First we collected a few wheelbarrows of last year’s compost:
Then we collected other materials from around the farm to enrich the compost. Here’s some ash collected from the firepit:
And some decomposed leaf matter from the creekside:
We also collected some manure:
Other materials were worm juice, freshly cut green matter and seaweed...
Then we prepared the wire cages for the compost to go in:
Next, it was the blanket’s turn (and our 100% organic cotton label) to be readied for composting:
And even though it felt strange, that meant cutting the blanket up:
We cut it in half so we could use one half for the commercial compost, and one for the worm farm, and then into strips:
Then we used chicken wire to create a cage for the blanket halves so we could easily dig it out of the compost to see its progress:
This is the blanket ready for composting:
Then the building of the compost itself began:
We layered fresh cut greenery, with manure, soil, ash, creekside wet matter, juice from the worm farm, and even eggshells, all the while hosing it down:
We dug sticks vertically into the compost to assist in aerating the composting:
And then it was time to put the blanket in:
And before we knew it, it was covered with the rest of the organic material:
Finally, we wrapped the compost in tarp to encourage as much heat as possible, and composting to occur faster. The temperature in a compost such as this will reach upwards of 60 degrees celsius.

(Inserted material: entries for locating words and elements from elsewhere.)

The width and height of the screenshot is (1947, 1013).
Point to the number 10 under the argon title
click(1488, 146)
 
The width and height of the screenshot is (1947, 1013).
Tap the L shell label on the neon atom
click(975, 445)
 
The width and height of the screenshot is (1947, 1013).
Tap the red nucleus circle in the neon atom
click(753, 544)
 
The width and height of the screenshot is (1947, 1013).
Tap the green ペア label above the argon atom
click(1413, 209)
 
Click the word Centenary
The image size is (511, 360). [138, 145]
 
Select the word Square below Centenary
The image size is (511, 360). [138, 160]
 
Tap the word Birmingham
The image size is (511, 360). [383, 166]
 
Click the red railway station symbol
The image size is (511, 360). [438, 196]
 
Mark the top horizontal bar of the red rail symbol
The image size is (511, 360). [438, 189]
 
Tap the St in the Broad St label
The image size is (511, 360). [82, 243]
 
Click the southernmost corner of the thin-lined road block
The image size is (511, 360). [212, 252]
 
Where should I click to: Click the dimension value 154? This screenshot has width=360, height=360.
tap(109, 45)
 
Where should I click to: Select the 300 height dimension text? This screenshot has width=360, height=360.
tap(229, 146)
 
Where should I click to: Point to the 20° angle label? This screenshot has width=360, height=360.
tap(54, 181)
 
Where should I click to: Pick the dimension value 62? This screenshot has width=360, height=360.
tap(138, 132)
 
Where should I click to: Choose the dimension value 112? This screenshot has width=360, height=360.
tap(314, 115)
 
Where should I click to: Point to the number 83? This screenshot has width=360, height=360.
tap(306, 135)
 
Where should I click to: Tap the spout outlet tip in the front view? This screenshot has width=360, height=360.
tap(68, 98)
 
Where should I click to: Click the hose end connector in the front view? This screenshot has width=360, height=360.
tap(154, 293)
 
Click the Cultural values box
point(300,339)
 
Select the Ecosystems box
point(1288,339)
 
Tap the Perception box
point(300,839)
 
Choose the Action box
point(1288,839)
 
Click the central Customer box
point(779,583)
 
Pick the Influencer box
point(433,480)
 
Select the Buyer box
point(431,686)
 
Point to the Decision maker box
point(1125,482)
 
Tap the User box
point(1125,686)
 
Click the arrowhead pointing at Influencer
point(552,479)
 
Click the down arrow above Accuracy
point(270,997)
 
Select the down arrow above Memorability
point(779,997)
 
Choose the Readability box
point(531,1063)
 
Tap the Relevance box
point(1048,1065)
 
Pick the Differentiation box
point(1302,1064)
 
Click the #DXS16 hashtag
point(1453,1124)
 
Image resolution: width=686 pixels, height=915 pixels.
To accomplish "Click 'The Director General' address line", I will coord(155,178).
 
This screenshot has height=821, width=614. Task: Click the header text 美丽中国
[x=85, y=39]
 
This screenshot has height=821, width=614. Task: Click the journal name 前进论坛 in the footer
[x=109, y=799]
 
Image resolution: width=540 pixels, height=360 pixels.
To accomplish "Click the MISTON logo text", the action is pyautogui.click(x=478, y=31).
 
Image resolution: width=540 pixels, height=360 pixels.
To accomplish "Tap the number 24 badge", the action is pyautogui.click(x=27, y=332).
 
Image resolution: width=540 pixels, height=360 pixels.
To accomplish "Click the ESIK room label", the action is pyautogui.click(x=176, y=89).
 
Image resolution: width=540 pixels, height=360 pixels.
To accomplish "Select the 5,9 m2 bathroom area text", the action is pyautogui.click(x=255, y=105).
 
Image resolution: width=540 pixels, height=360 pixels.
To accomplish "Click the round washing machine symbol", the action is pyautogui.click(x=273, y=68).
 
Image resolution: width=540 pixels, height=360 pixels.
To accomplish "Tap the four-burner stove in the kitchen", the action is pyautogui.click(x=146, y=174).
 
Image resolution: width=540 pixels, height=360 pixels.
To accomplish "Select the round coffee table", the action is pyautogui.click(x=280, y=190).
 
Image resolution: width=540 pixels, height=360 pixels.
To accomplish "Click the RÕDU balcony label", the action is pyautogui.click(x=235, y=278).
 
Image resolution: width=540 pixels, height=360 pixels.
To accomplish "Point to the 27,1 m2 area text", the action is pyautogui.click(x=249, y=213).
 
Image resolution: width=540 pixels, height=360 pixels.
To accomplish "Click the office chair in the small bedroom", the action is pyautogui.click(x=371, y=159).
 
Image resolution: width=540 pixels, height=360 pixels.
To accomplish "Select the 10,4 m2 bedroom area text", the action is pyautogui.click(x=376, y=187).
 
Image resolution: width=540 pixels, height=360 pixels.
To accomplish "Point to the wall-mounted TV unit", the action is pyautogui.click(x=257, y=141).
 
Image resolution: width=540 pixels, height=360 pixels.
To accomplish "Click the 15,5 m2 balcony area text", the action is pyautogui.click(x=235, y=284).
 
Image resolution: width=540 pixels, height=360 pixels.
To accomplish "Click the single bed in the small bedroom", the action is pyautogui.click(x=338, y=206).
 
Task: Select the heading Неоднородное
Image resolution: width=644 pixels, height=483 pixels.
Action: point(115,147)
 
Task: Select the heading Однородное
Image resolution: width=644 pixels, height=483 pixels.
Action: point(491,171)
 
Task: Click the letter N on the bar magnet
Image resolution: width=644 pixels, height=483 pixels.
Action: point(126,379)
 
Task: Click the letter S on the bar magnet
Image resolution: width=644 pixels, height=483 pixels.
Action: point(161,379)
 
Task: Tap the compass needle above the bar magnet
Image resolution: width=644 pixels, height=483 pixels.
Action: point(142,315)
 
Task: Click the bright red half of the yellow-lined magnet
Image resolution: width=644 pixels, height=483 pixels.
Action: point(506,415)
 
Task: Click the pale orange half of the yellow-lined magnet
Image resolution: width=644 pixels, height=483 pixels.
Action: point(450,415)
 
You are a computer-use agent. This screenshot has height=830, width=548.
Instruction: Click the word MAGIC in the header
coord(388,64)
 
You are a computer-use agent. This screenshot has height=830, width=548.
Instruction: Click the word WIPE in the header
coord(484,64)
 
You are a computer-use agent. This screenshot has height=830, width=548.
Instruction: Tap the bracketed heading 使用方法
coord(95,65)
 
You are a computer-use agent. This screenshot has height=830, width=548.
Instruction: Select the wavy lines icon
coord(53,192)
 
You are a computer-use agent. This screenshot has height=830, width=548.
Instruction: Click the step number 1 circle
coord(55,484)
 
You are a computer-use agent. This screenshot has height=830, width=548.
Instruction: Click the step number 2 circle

Next it was time to do the worm farm…
The worm farm compost
The worm farm at Loop is in a couple of old bathtubs. Usually, the yield is processed (washed) on top of this so the excess water is used to keep the worm farm moist. Nothing at Loop is wasted and we love that!
The worm farm at Loop
Alice turned over the worm farm to show me the worms. In the foreground is half of the Dancing Daisies sample blanket, cut up and ready to compost!
We placed the test blanket in the worm farm and covered it with worm farm compost:
You can see the worms in the soil ready to start eating the wool fibres in the blanket:
Then we covered the worm farm with damp hessian sacks and then shade cloth to protect it from the sun.
And now we wait for the composting magic to happen!